Invariata esternamente è pure la casa della famiglia Badurina, ora residenza estiva di una delle discendenti, figlia di una cugina, che la cura con amore anche attraverso alla competente opera del marito impresario edile e dei suoi collaboratori. All’interno tutto è cambiato, e più volte, a seconda delle esigenze delle generazioni familiari che l’hanno abitata nel tempo. Io ricordo ancora quando in essa c’era la macelleria del paese, che vendeva anche la mortadella, che mi piaceva tanto e l’osteria con sala da ballo, dove si ballava ogni domenica anche durante la guerra e, se i cavalieri mancavano, le donne ballavano fra loro. Vado a trovare i parenti che ci abitano e porto loro il libretto sugli antichi usi di Puntacroce. Loro promettono di spedirmi i numeri che mi mancano della bellissima rivista “Puntarski Fuoj”, che pubblicano quando hanno i fondi per farlo, che mi piace molto anche se non capisco il croato ma le belle immagini che corredano gli scritti e il mio sforzo interpretativo mi aiutano a comprendere che vi si parla delle feste popolari, delle spedizioni autunnali di caccia, necessarie anche per contenere il sovrappopolamento dei daini e dei cinghiali, dei ritrovamenti archeologici nella zona, del recupero da parte degli stessi paesani dell’antica cappella di Sant’Antonio di Parhavaz, delle piante del posto.

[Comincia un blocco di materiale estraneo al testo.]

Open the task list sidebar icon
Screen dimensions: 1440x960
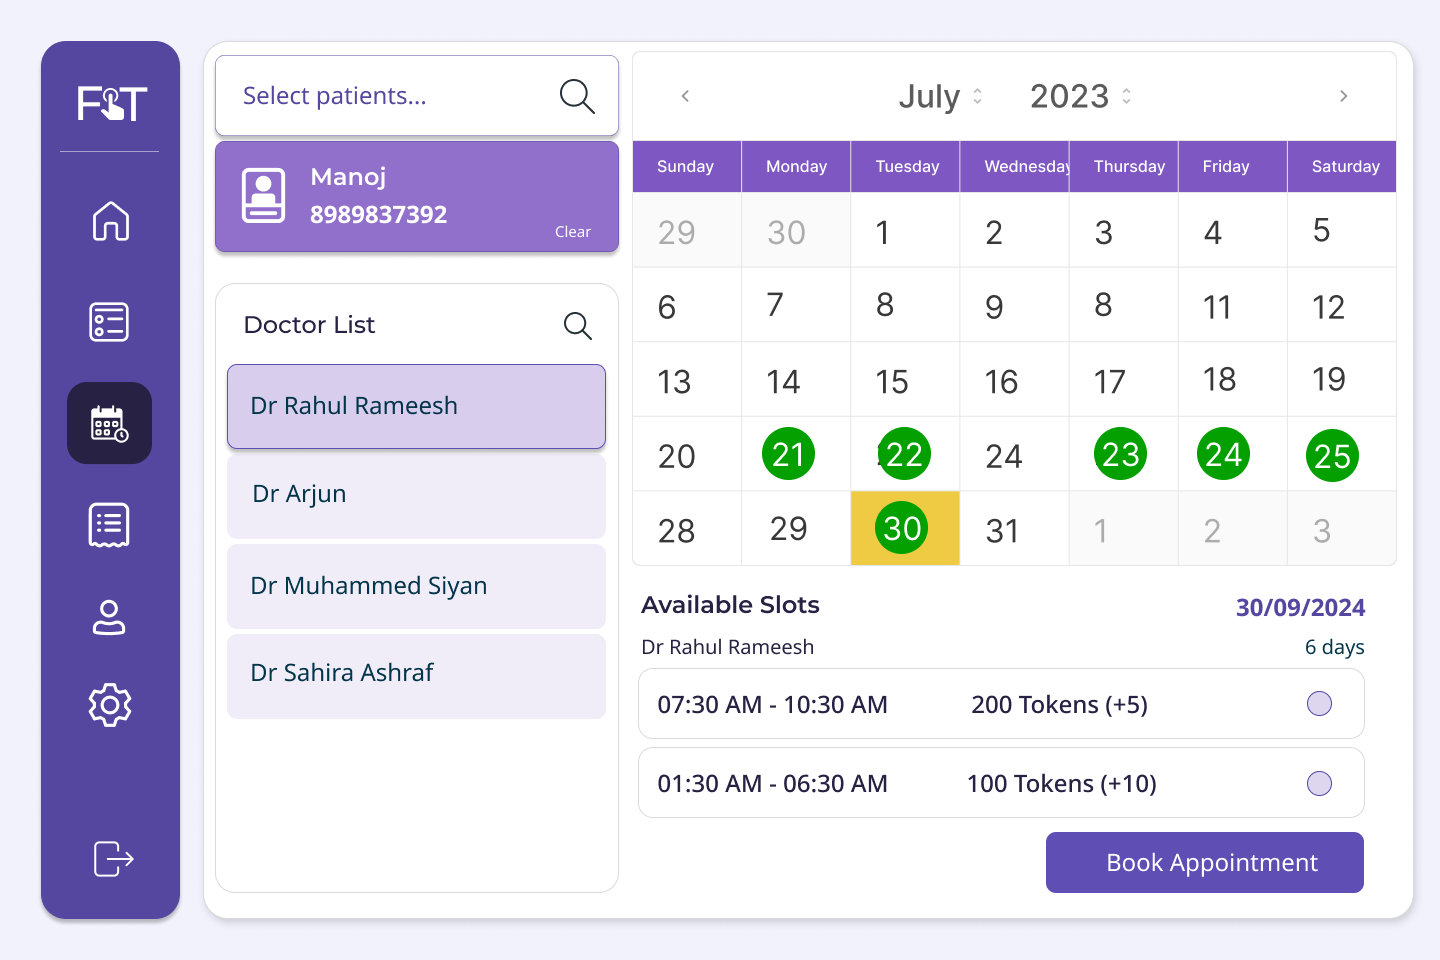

Ed è rimasta uguale e curata come sempre anche la vecchia casa della famiglia Bernabich, dove Mario, ormai ottantenne, trascorre da tempo quasi tutto l’anno assieme alla moglie, allietato dalle frequenti visite dei figli residenti a Trieste. Sempre uguale e affollatissimo anche in questo periodo di rischio d’infezione da covid-19 il ristorante di Pogana, da dove si prendeva la barca a motore per andare a Lussinpiccolo. Ci andiamo a bere qualcosa e poi finiamo col prendere anche del pesce. È troppo piacevole, più che il mangiare, lo starsene con l’acqua proprio a portata di mano mentre il sole si abbassa all’orizzonte.

Il mio breve soggiorno si conclude purtroppo con la preoccupazione per l’infezione da covid-19, in aumento in Croazia, che ha indotto il governatore del Friuli Venezia Giulia ad imporre a chi rientra in regione dalla Croazia a sottoporsi all’esame del tampone. Mio figlio e l’amica che mi hanno accompagnato in questo viaggio, ancora in attività lavorativa rispettivamente a Trieste e a Tomezzo (UD) si sono subito attivati per fissare un appuntamento per il suddetto esame. A Trieste non sono neppure riusciti ad avere un contatto telefonico, tale era il numero delle persone che stavano rientrando in città, si sono allora rivolti altrove trovando infine un posto a S. Vito al Tagliamento (PN), dove ci siamo recati il giorno dopo il ritorno ed abbiamo avuto la risposta due giorni dopo: nessun contagiato per fortuna!